Restituisci tali e quali le righe del materiale, dalla riga che contiene "Viewport: 975px width, 474px" fino alla fine del materiale, entrambi gli estremi inclusi. Lascia fuori le immagini.

* * * * * * * * *

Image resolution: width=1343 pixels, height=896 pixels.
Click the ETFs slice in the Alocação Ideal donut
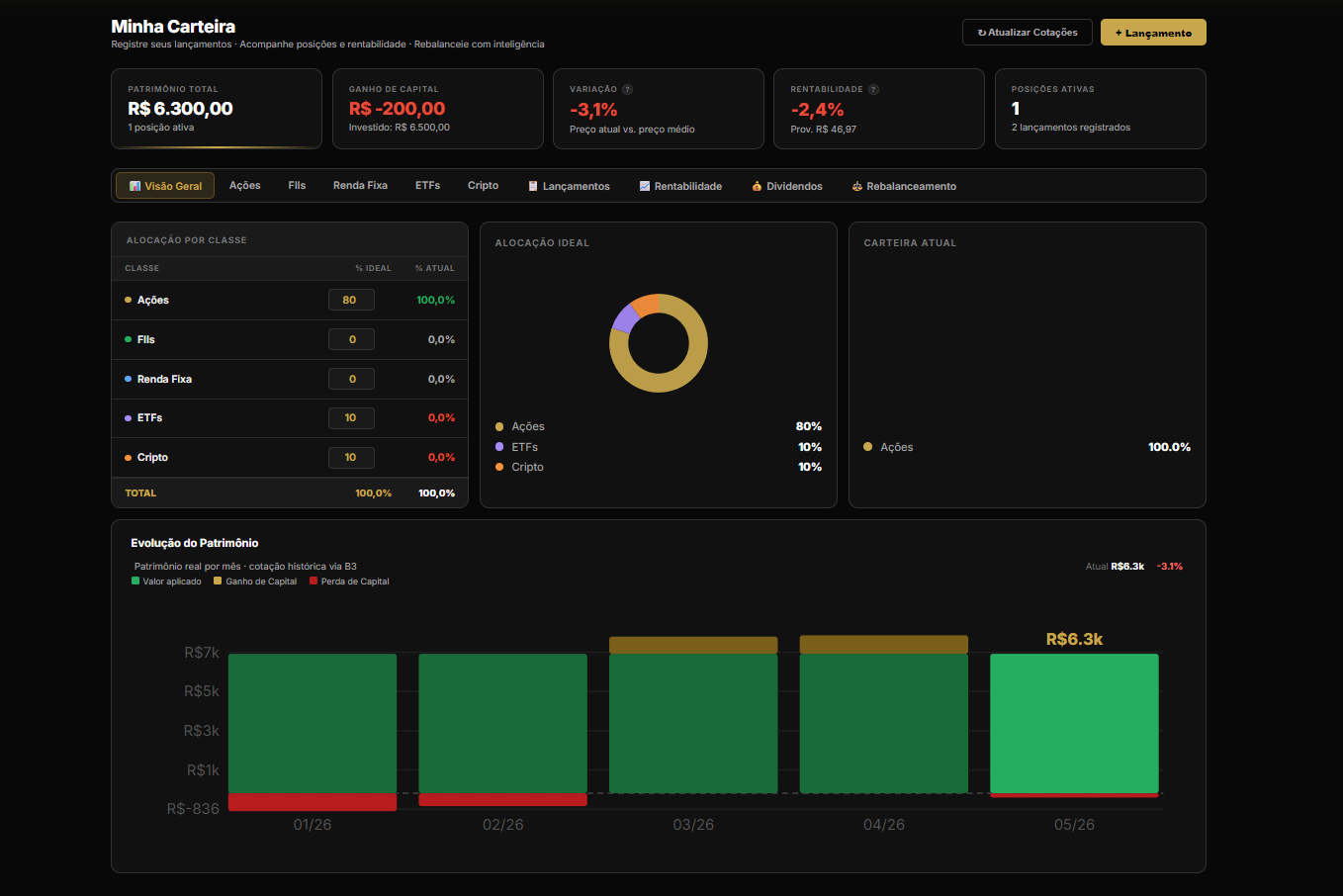click(x=623, y=317)
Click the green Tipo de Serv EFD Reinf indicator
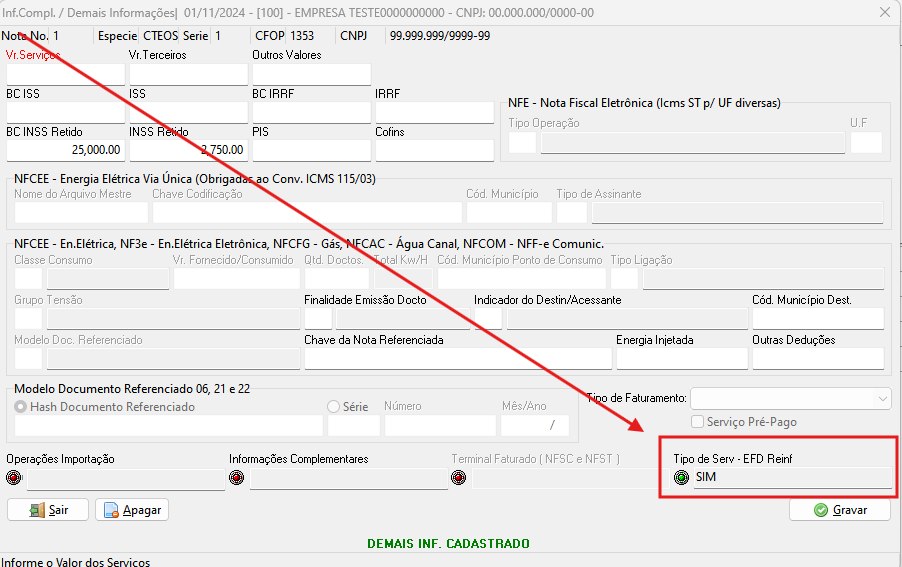 [681, 478]
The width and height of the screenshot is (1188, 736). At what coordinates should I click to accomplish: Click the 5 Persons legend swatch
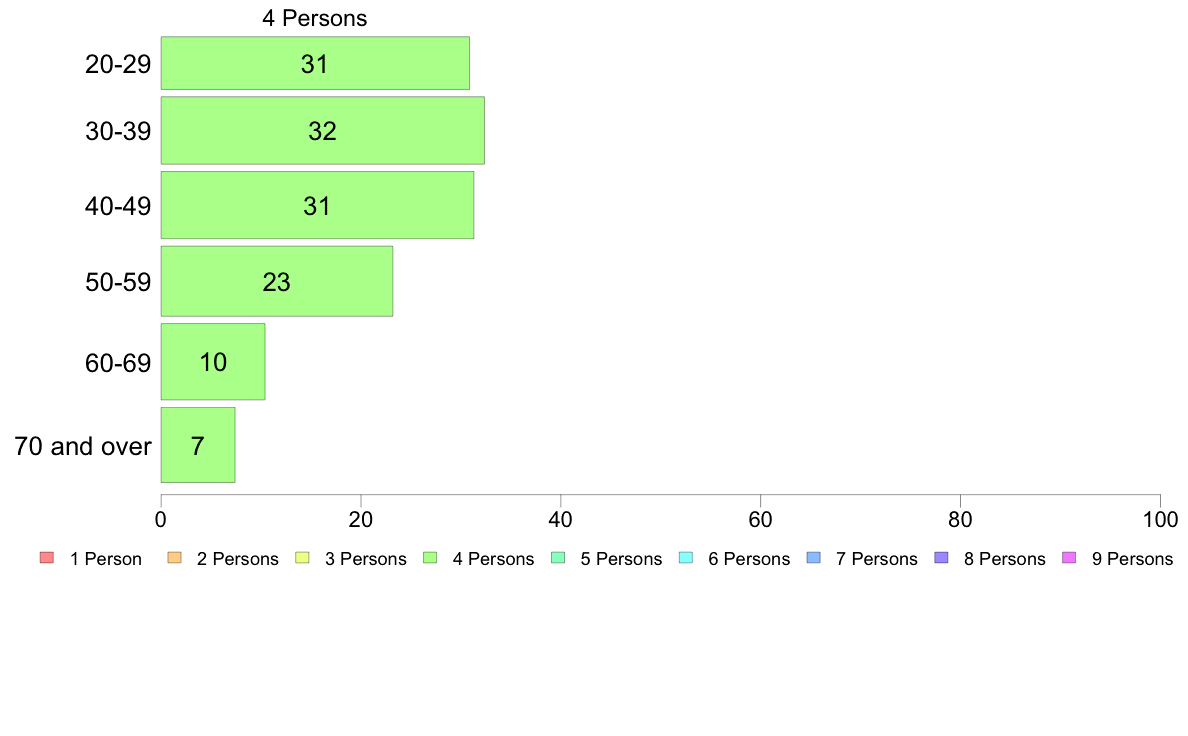point(558,558)
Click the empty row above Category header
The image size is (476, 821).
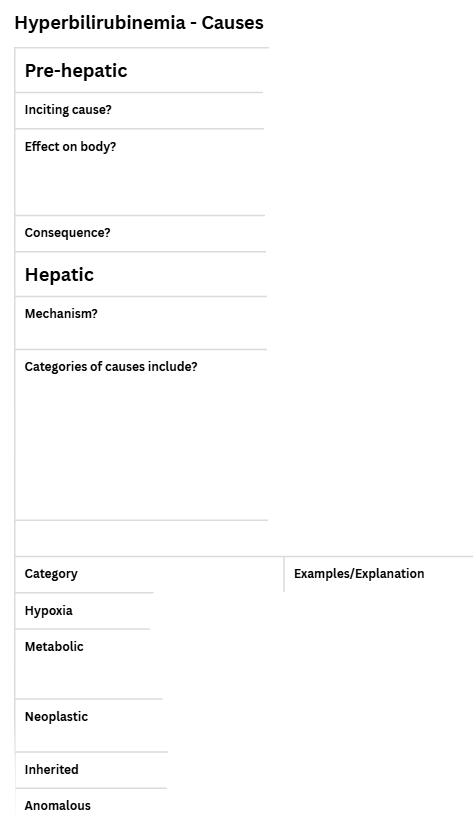pos(141,538)
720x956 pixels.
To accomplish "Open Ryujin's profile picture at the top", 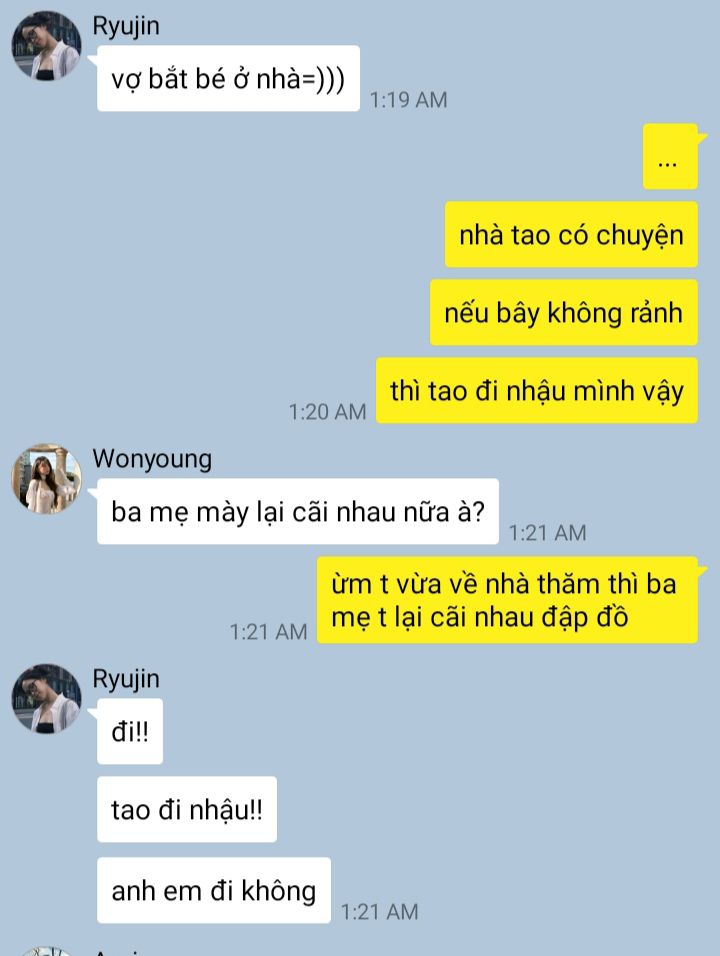I will coord(46,45).
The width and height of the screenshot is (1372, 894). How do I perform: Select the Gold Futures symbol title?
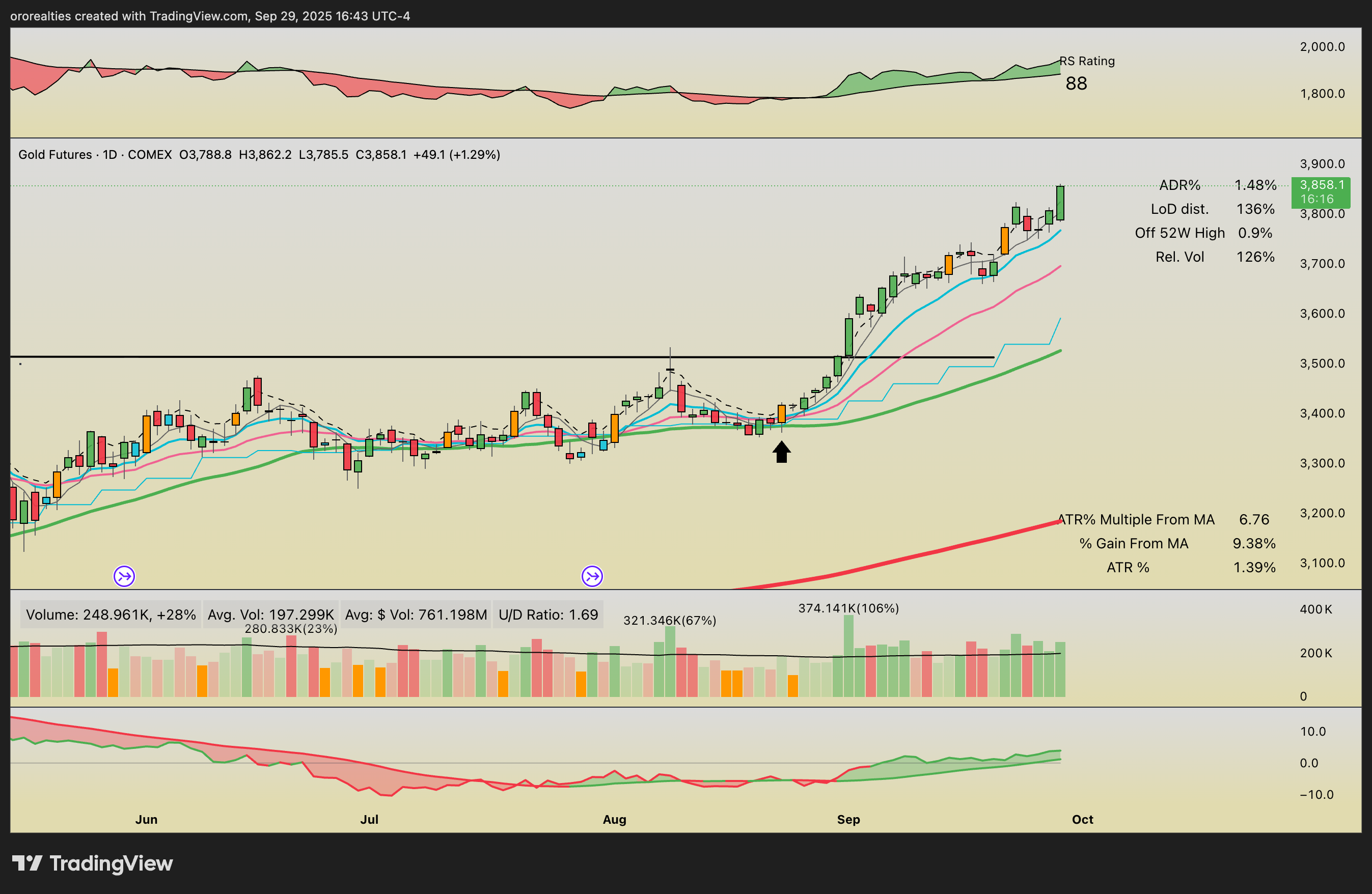[55, 154]
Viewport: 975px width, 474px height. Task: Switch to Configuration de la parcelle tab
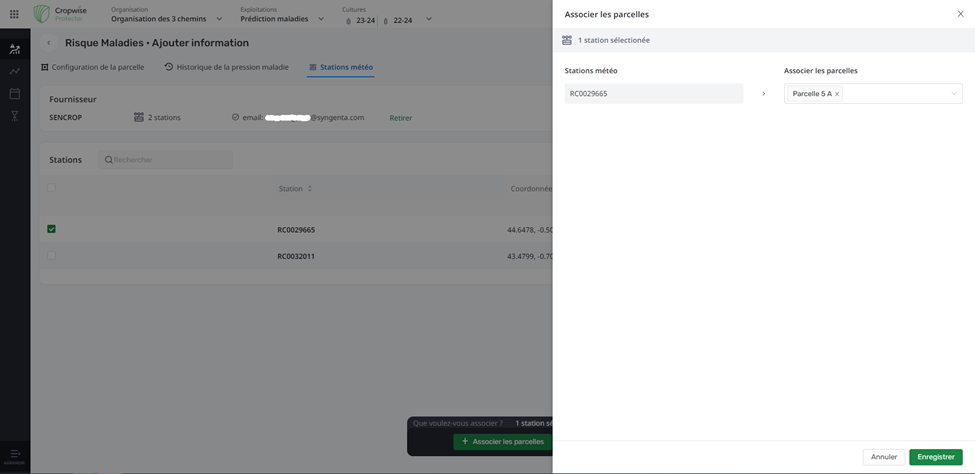pyautogui.click(x=93, y=67)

* * * * * * * * *

● **SOLUZIONE SVOLTA**
Viewport: 975px width, 474px height. Task: Switch to Configuration de la parcelle tab
pyautogui.click(x=93, y=67)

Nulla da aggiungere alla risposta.